Night Falls closes with the nine-minute hymn “I Am You”, which brings the album back to the chord-shifting keys of the title track, but here, they’re expanded and enhanced, with whispering percussion.  The track rises to a crescendo halfway in, combining all the elements heard throughout Night Falls; it’s a perfect summary to what we’ve just experienced.   Everything falls away then, leaving us drifting on a distant bed of delicate noise until silence returns.

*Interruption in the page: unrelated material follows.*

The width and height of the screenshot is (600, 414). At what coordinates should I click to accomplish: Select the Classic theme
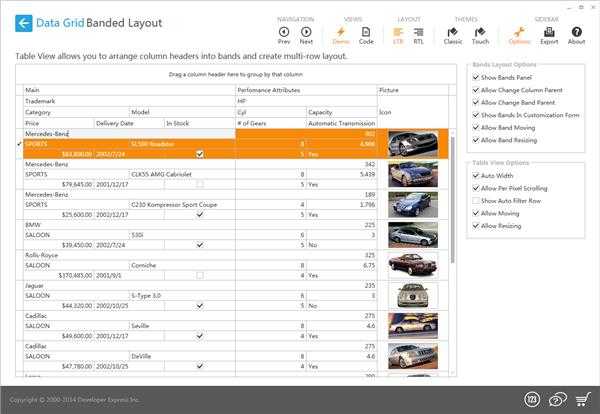(x=453, y=36)
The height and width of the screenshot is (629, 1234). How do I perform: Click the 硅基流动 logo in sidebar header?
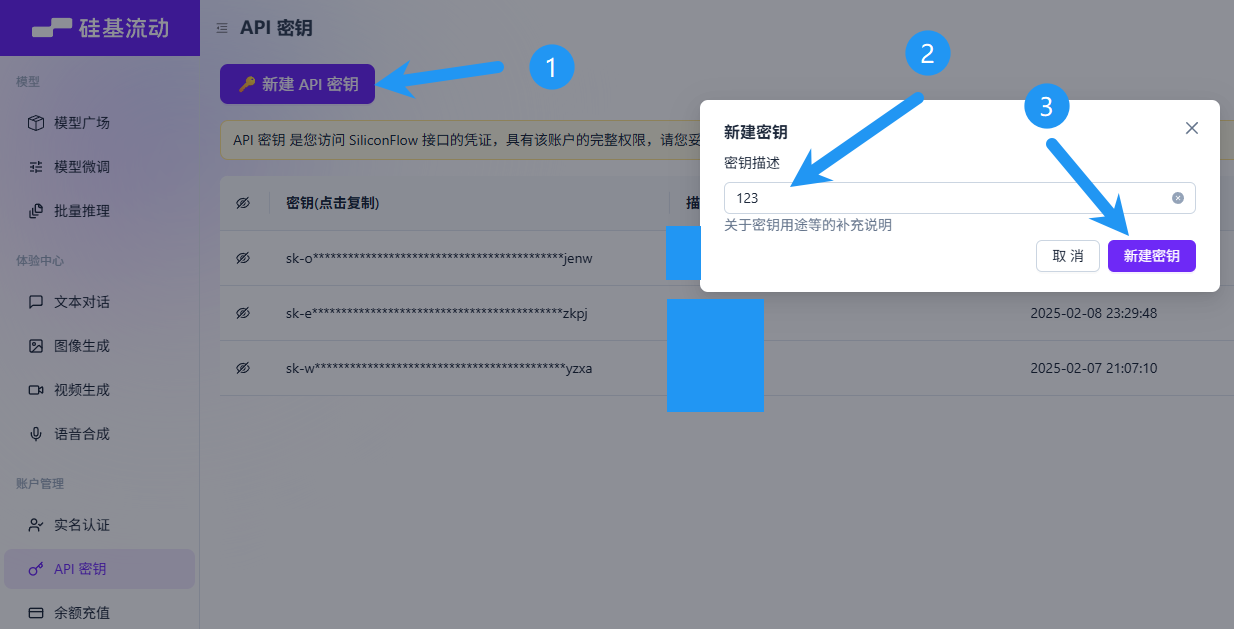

I’ve heard the term “modern classical” bantered about here and there, but was never really sure what it meant.  Perhaps it’s a case of knowing it when you hear it, and I think I’ve found a prime example of it with Hecq’s Night Falls.  It’s built around music rather than around effect, and uses, well, classic elements through electronic means.  Boysen has gone on to record film soundtracks (while returning to his IDM ways on subsequent albums, by the way), which doesn’t surprise me in the slightest; the music here is indeed a soundtrack, though to a film that exists only in his head, and the head of the listener.  Complex enough to avoid being disposable, but graceful enough to remain memorable, Night Falls is the product of a versatile and talented musician who understands the intricacies of being human.